Papst bat 2019 rumänische Roma um Vergebung

“Die katholische Kirche setzt sich sehr für die Roma ein, auch wenn dieses Engagement von staatlicher Seite vernachlässigt und nicht gewürdigt wird. Heiliger Vater, wir glauben, dass Ihre Anwesenheit an diesem Ort hier dazu beiträgt, dass wir trotz unserer Unterschiede eine grössere Einheit erreichen und den Weg zu einem friedlicheren Zusammenleben durch gegenseitige Wertschätzung, Versöhnung und Vergebung beschreiten können.”

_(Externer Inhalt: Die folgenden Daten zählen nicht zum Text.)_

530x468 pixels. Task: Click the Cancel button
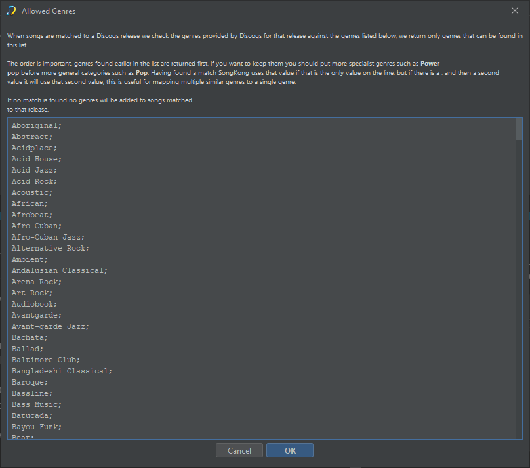[239, 450]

Franziskus hat schon bei seiner Reise durch Rumänien im Juni 2019 Roma getroffen. Dabei bat er sie auch “im Namen der Kirche um Vergebung dafür, wenn wir euch im Laufe der Geschichte diskriminiert, misshandelt oder falsch angeschaut haben”. In Košice wiederholte er diese Vergebungsbitte nicht; stattdessen mahnte er, dass sich in der Kirche niemand “fehl am Platz oder beiseitegeschoben” fühlen dürfe.

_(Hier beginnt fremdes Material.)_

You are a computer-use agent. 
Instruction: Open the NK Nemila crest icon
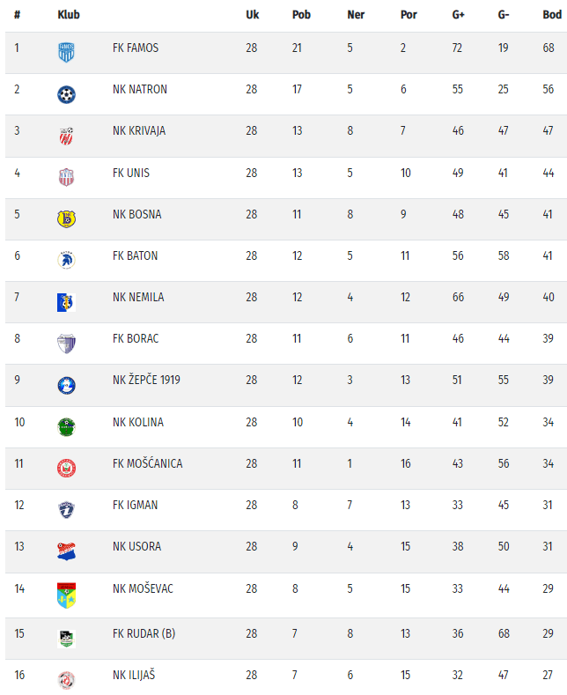66,301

“Die Kirche ist euer Haus“

“Das ist nicht nur eine Redensart, sondern ein Merkmal von Kirche-sein… Ja, die Kirche ist euer Haus. Deshalb – ich möchte es euch von Herzen sagen – seid willkommen, fühlt euch immer zuhause in der Kirche und habt keine Angst, darin zu wohnen. Keiner halte euch oder jemand anders von der Kirche fern!”

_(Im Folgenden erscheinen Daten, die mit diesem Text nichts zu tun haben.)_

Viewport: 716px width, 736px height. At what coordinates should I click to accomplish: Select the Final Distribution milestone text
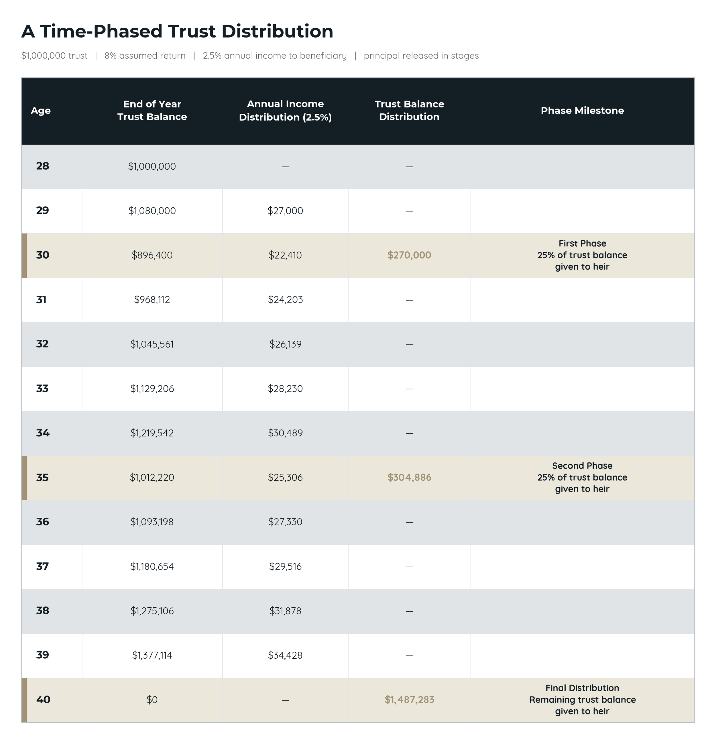582,700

Zwar sei es auch unter Christen keineswegs einfach, sich über Vorurteile hinwegzusetzen und über andere nicht zu urteilen. Doch habe Jesus im Evangelium eindeutig dazu aufgefordert: “Richtet nicht!” (Mt 7,1).

“Wenn man die Eingeschlossenheit schürt, bricht früher oder später Wut aus”

“Das Evangelium darf nicht versüsst, nicht verwässert werden. ‘Richtet nicht’, sagt uns Christus… Wie oft sind die Urteile in Wirklichkeit Vorurteile, wie oft etikettieren wir! … Liebe Brüder und Schwestern, zu oft seid ihr schon Gegenstand von vorgefassten Meinungen und erbarmungslosen Urteilen, von diskriminierenden Stereotypen, von diffamierenden Worten und Gesten geworden. Damit sind wir alle ärmer geworden, ärmer an Menschlichkeit.”

Es gelte, “von den Vorurteilen zum Dialog überzugehen, von der Verschlossenheit zur Integration”. In dieser Hinsicht formulierte der Papst einen Appell an die slowakischen Politiker: “Gettoisierung von Menschen bringt keine Lösung. Wenn man die Eingeschlossenheit schürt, bricht früher oder später Wut aus. Der Weg für ein friedvolles Zusammenleben ist die Integration.”

Hinausgehen zu den Menschen am Rand

Dazu sei natürlich Geduld nötig – und ein besonderer Fokus auf Kinder und Jugendliche. Sie brauchten eine gute Schulbildung, die ihnen “Möglichkeiten” verschaffe, ohne sie allerdings von ihren “Ursprüngen” zu entfremden.

“Ich danke denen, die diese Arbeit der Integration weiterführen, die nicht nur viel Mühe mit sich bringt, sondern zuweilen sogar Undank und Unverständnis, manchmal sogar innerhalb der Kirche… Habt keine Angst, zu denen hinaus- und entgegenzugehen, die an den Rand gedrängt sind. Es wird euch bewusstwerden, dass ihr Jesus entgegengeht. Er wartet auf euch dort, wo es Zerbrechlichkeit gibt, nicht Komfort; wo es um Dienst geht, nicht um Macht; wo man seinen Körper hingibt, nicht wo man sich selbst bewundert. Dort ist er.”

Ein Blumenstrauss für Franziskus

“Franziskus – willkommen bei uns!” stand – in italienischer Sprache – auf einem handgeschriebenen Plakat, das an die Wand eines Plattenbaus geheftet war. Die Stimmung bei der Begegnung mit den Roma war von Anfang an ausgelassen, viele der Menschen aus dem Viertel tanzten zur Begrüssungsmusik. Eine Slowakin, die mit einem Roma verheiratet ist, überreichte dem Gast aus Rom einen Blumenstrauss in Vatikanfarben. Für eine knappe Stunde schienen die Sorgen, die sonst das Leben in Lunik IX dominieren, weit weg.